Manolo Valdés: art without borders

By Cesare Giraldi

 

Looking at the works of Manolo Valdés is an exercise that allows you to take an imaginary voyage through the last four centuries of art history. Indeed, his sublime artistic dialectic brings with it references to illustrious creators that lived in a more or less distant past, from Velázquez to Rubens and Zurbarán, but was also forged from his more recent experiences, first positioning him among the leading figures in the Spanish pop art scene, with the group Equipo Crónica, founded in 1965, a thorn in the side of the Franco regime, and later, from the end of the 1980s, in his New York phase, concentrated on figurative, visionary sculptures, some of which are monumental, and which have remained part of his production right up until the present day. And these have earned him a lot of recognition, such as his participation in the Venice Biennale in 2000, representing Spain, along with Esther Ferrer; contributions to some of the most prestigious collections in the world, such as those at the Metropolitan Museum of Art in New York, the Centre Georges Pompidou in Paris and the Reina Sofia in Madrid; as well as solo exhibitions all over the world. His last exhibition in Italy was in 1995, but after 25 years, the Palazzo Cipolla Museum in Rome has decided to organise his great comeback, with the exhibition Manolo Valdés. Le forme del tempo, which opened its doors on the 17th October and will be on until the 10th January, organised in collaboration with the Contini Gallery. Around seventy works, directly from the artist’s studio and important private collections, composed of paintings and sculptures in wood, marble, bronze, alabaster, brass, steel and iron, some in large dimensions, document Valdés’ creative journey from the early 1980s to today.

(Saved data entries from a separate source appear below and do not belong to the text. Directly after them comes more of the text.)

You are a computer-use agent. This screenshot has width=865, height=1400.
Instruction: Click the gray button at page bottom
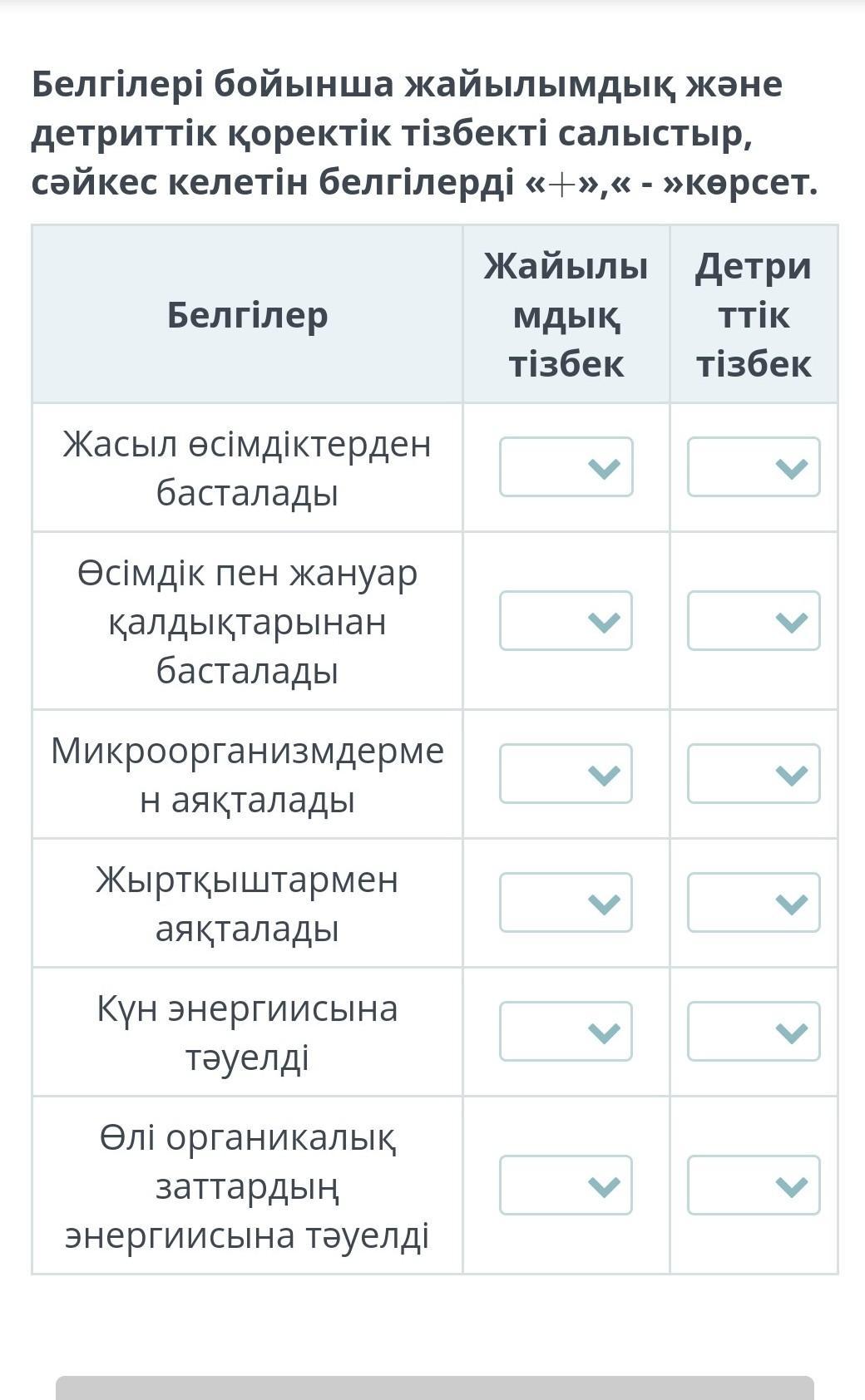point(434,1388)
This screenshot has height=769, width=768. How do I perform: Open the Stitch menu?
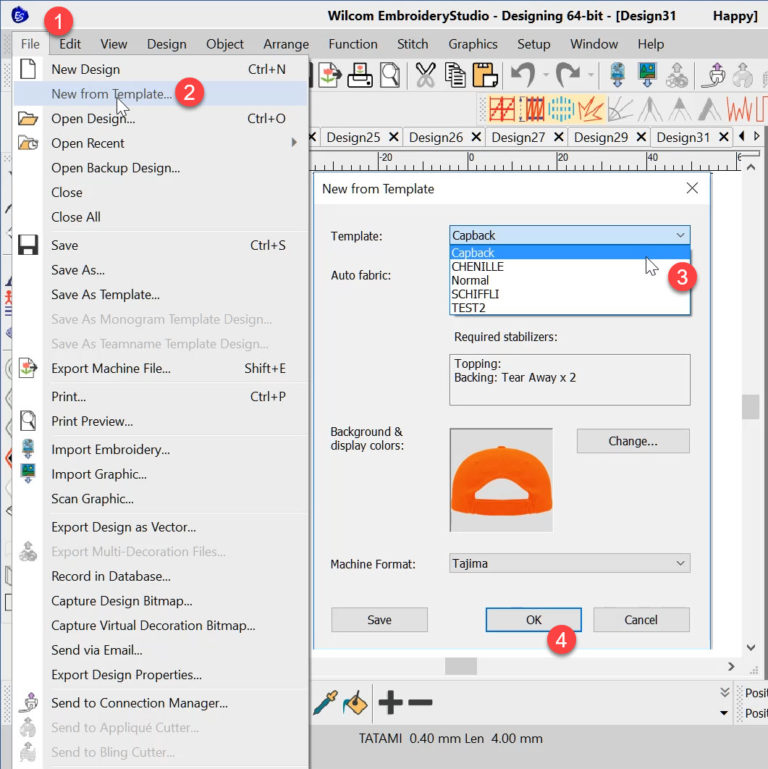412,44
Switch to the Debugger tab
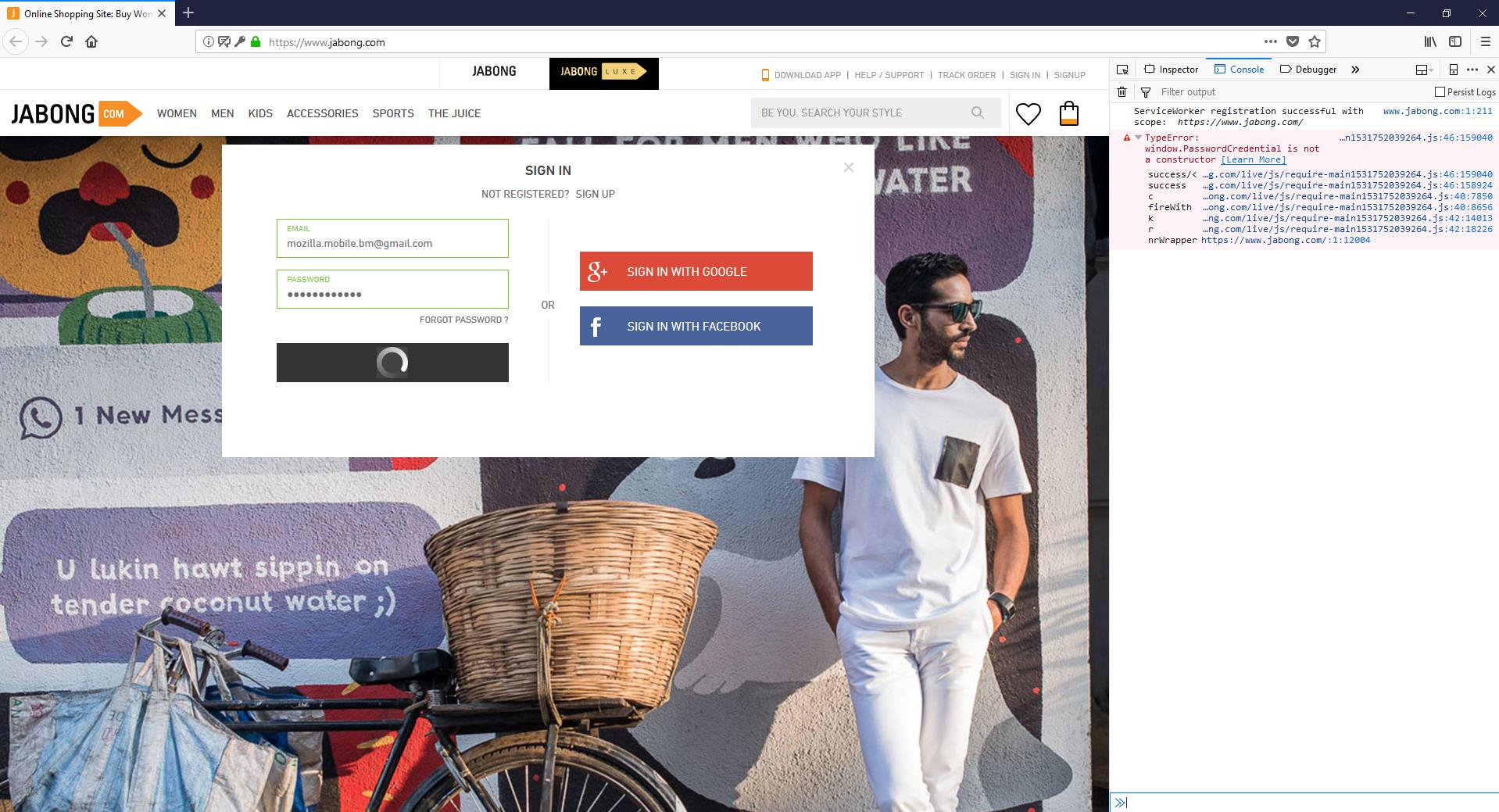1499x812 pixels. (x=1308, y=70)
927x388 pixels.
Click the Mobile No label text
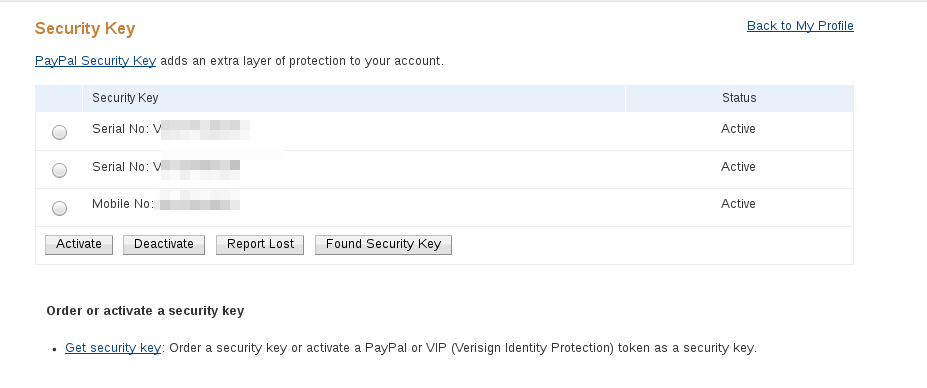point(122,204)
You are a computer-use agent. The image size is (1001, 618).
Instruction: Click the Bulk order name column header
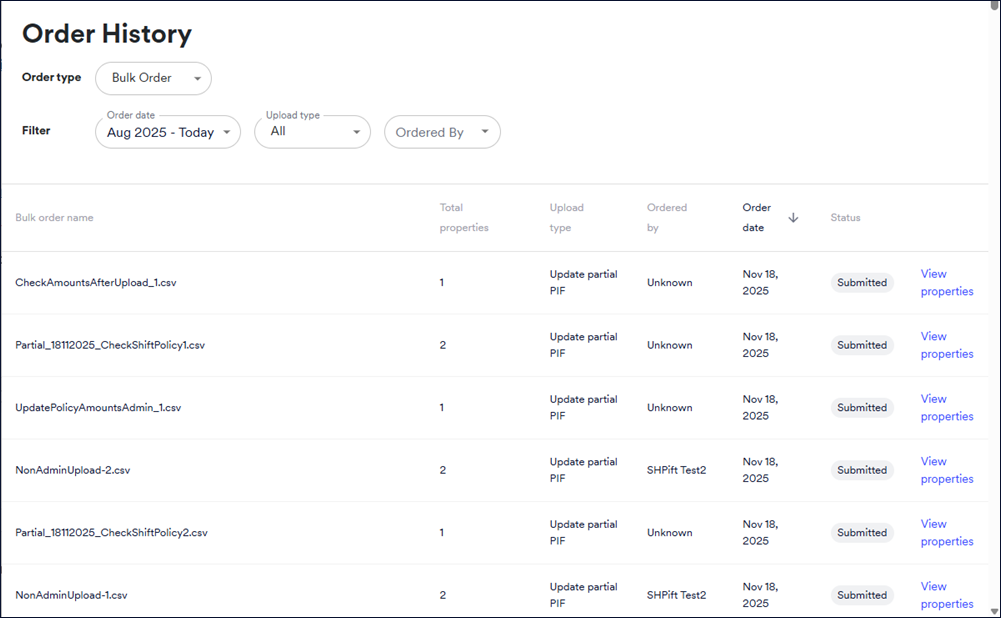(54, 218)
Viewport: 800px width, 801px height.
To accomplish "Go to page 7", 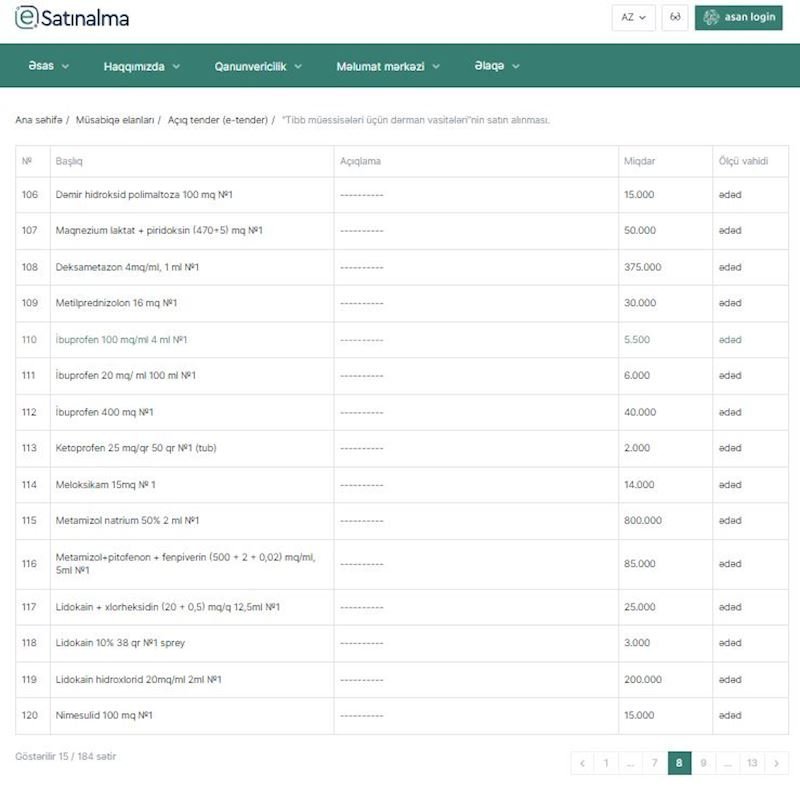I will pyautogui.click(x=655, y=763).
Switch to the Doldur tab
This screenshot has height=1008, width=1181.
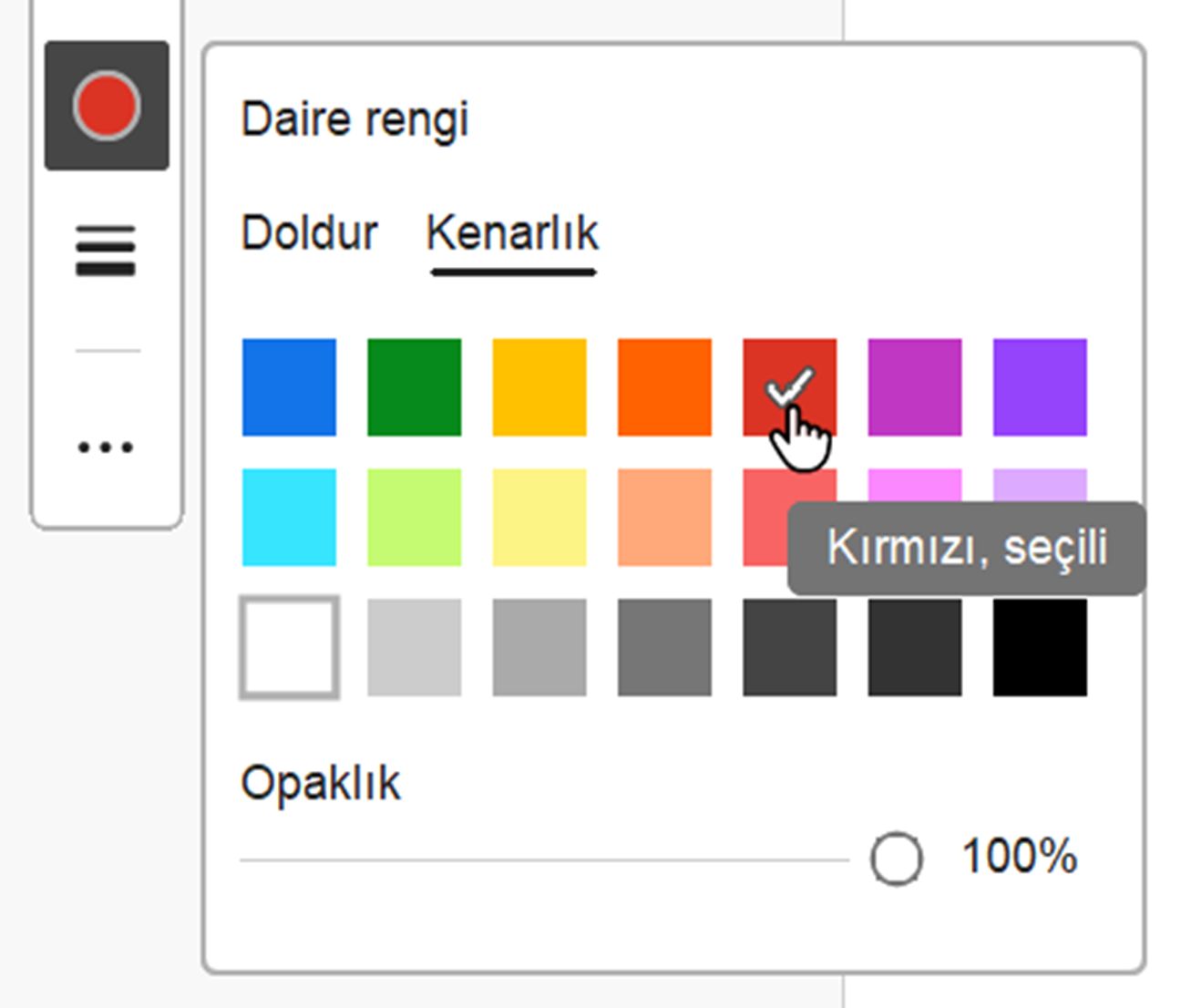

His dialogue with the artists of the past, however, is striking and distinctive. As if the image taken from an artist with baroque memories were transformed, adopting the changes of later periods, until it arrives before us, in new clothing, with holes and tears in the material impressed by its long journey through time. It is no surprise that the curator of the exhibition, Gabriele Simongini, observes: “The central work, of capital importance for the inexaustible coming-and-going of Valdés through the labyrinth of art history, is Las Meninas by Velázquez, in particular for its weaving of reality and illusion, for playing with truth and appearance, which constitutes the heart of this masterpiece and the Spanish baroque, but also of Valdés’ own work. The artist manages, almost by magic, to convey a sculptural three-dimensionality to figures and characters that were previously “condemned” to the two-dimensionality of the canvas – he continues. “He continuously subverts the roles in the sculptural values he gives to painting, with his overflowing materiality, and the pictorial values he often gives to sculpture, through the importance of colour, as well as in the surprising sculptural “materialisation” of his designs in his large-dimension works of extreme visual and poetic lightness.”

 

The theme of women returns frequently to his chosen subjects, in continuity with Matisse and Picasso. Women celebrated in all their dignity and authority, not only as a symbol of harmony and beauty, but also as an image of strength and courage, as we see in the horse-riding women in some of his female portraits, wearing expressions that are not demure in the slightest. This is a feature that highlights the clear boundary between reference to the styles of the past and the reworking of the figure based on his modern sensibilities. Valdés is on a perpetual search for synthesis between different eras and artists; an authentic journey through time that he manages to exalt through his technique. It is no wonder that Professor Emmanuele F.M. Emanuele, President of the Fondazione Terzo Pilastro Internazionale, which is organising the exhibition, was fascinated by Valdés and chose to restart Palazzo Cipolla’s exhibitions after the lockdown with his work. “The works of Valdés, whether paintings or sculptures, are journeys of explosive force and vitality, conveyed by the artist’s skillful working of hugely varied materials in order to communicate an almost tactile sensation upon observation. In his work, I particularly appreciate his inclination for drawing, in a completely transparent, natural way, from the artistic repertoire of the past, in order to reinterpret it with a contemporary twist. It confirms my conviction that art is an uninterrupted flow, a constant dialogue between the greats of yesteryear and the greats of today, and it makes no sense to enclose it in strict periods with no exchange between them. Making space for events such as this exhibition is even more important in this dramatic moment in history, afflicted by the public health emergency and the resulting serious economic and social crisis that has hit us. I will do all I can to provide a response to this situation, through art and culture, in the hope that it will contribute to alleviating the distressing existential condition our fellow citizens are in.”